Because it isn’t just individuals that are getting hit with outrageous health insurance rate increases. Small businesses are as well:
The HHS examples did not include increases occurring in Washington. One District resident recently received a letter from CareFirst BlueCross BlueShield saying the premiums for his family’s high-deductible plan are going up from $506 per month to $714 per month, a 41 percent increase. He said the company told him that the increase did not have to do with his family’s use of medical care, but that it had decided a whole block of its policies was underpriced.
Stephanie Cohen, an insurance broker with the District firm of Golden and Cohen, said she is seeing many similar rate increases, including some that are even larger for small-business policies. She said the increases had been approved by regulators in the District and surrounding states. Insurance regulators in the District and Maryland were not able to provide details about the rate increases on Thursday.

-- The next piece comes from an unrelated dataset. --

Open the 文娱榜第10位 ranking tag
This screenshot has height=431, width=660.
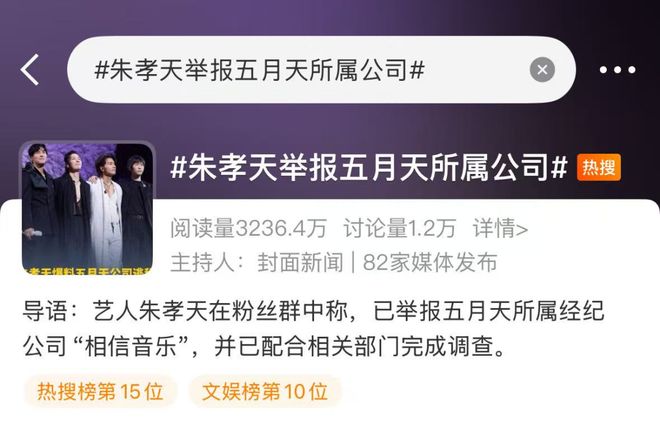tap(265, 391)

What’s driving these rate hikes? Not out of control health care costs. Just simple greed:
From 2000 to 2008, insurance premiums went up 97% for families and 90% for individuals. In the same time period, payments to providers like hospitals and doctors only went up 72%. Even worse, underlying medical inflation, calculated from the Consumer Price Index, went up only 39%.

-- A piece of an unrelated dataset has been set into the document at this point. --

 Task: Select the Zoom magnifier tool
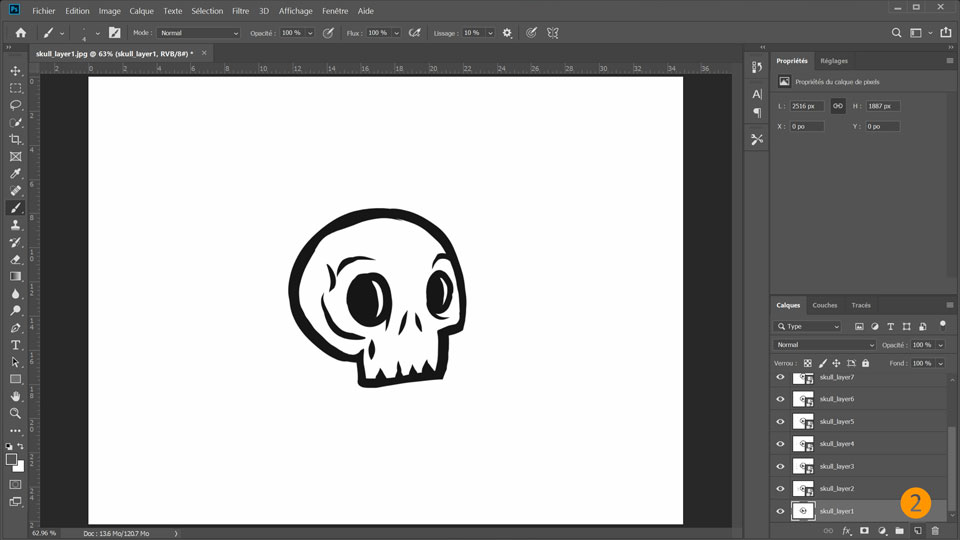point(15,413)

In short, over the last eight years premiums almost doubled, but medical inflation went up only 40%. Premiums rose two times faster, and over three times faster than wages, which only rose 29% in the same time period.
But God forbid we reform our current health care mess. By the way, our family plan requires a $2400 deductible before we only have to pay lower rates for our health care costs. Sometime this month we will pass that number. But we have a family with many medical problems. Imagine paying thousands of dollars each month and never reaching your deductible limit. Would you call the premiums those people pay robbery?
I would, and do.
In the campaign he told us about his mother, dying of cancer and on the phone arguing with her scummy insurance company. I believe that painful memory drives him. Maybe he would like a bill without the Nelson of Omaha crap but he will sign it if it stays. This is personal to him. This ones for his mom.
TPM
The public option is needed now. It’s popular now. Had he been out front on it we would have it now.
Sherrod Brown said as much on TV tonight.
We have no leadership in the White House.
unreal. absolutely unreal.
I suspect that what’s driving the rate hikes is this. WellPoint holds a huge chunk of the individual and small business market through lowballing initial bids (and locking into multiyear contracts that allow increases). When the healthcare reform bill passed the Senate, they got concerned and began hedging their bets, first with California. After the healthcare summit, they are very worried and are pre-emptively raising premiums in anticipation that the bill will pass.
Or they are trying to spook Congress into passing a healthcare bill in which they will get a large portion of a $300 billion windfall.
Take your choice as to explanation.
More curious are the states. Are California and Illinois insurance commissions considered to be tough or lax?
Forcing people to buy this crap is not reform. Taxing people who have better policies is not reform.
Medicare for all is reform.
Remember how the hippies said that the insurance companies as soon as they got required customers would jack their rates? I guess they’re not waiting. But if you think they are not salivating at the thought of government paying these tremendous rates and bankrupting us all because there’s no social alternative, you are nuts.